Credit Lyonnais (case C-388/11)
Quite why it should take almost a quarter of a century to resolve what is, in essence, a fairly simple matter is puzzling! This case relates to the tax year 1988 and concerns the formula to be used by the French bank in order to determine the deductible proportion of its ‘residual’ input tax. (In other words, a partial exemption method). Credit Lyonnais contended that it should be able to include turnover generated by bank branches situated in other Member States of the European Union (EU) and by branches situated outside the EU. The rationale for this contention was that, as branches, they are part and parcel of a single taxable person.
Unfortunately, the Court of Justice has said that, even though the principal establishment and the branches should be regarded as a single taxable person, they are each subject to the rules laid down in each location. Indeed, the Court stated that a taxpayer is subject, in addition to the system which applies in the State of its principal establishment, to as many national systems of deduction as there are Member States in which it has fixed establishments.
Comment – a disappointing outcome for Credit Lyonnais.
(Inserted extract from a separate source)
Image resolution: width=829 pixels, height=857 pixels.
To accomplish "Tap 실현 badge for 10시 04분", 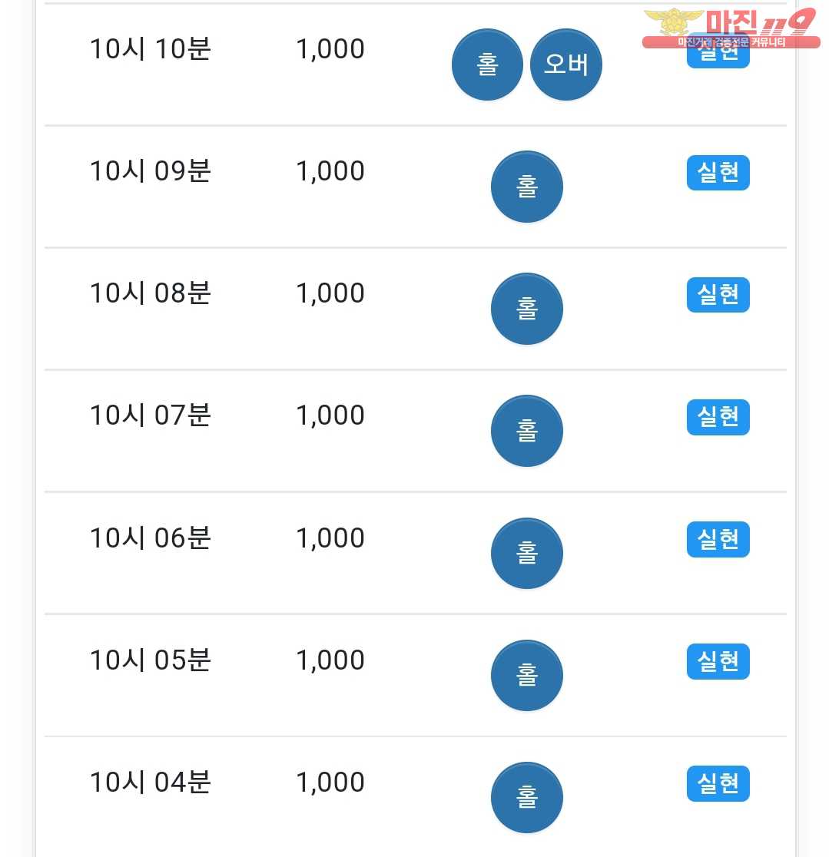I will [x=718, y=784].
The actual numbers at stake are not known but the prospect of success must have been very worthwhile to the bank for it to pursue its case all the way to the CJEU over so many years.
The FTT has issued its voluminous decision (50 pages) in this case which concerned whether the VAT incurred on professional fees relating to the sale of shares held in a number of subsidiaries could be reclaimed. The FTT’s conclusion was that the sales of shares formed part of an economic activity and that, as such, the sales constituted exempt supplies. Consequently, the input supplies (the professional services) were directly and immediately linked to the exempt sale of the shares. The input VAT was, therefore, not recoverable.
Comment – Given the amount of VAT at stake in this case, an appeal to the Upper Tribunal (and beyond if necessary) cannot be ruled out. It seems that HMRC managed to persuade the FTT that the holding of the shares by the holding company was something more than a mere passive investment. As such, the sale of the shares was regarded as an economic activity and not outside the scope of VAT.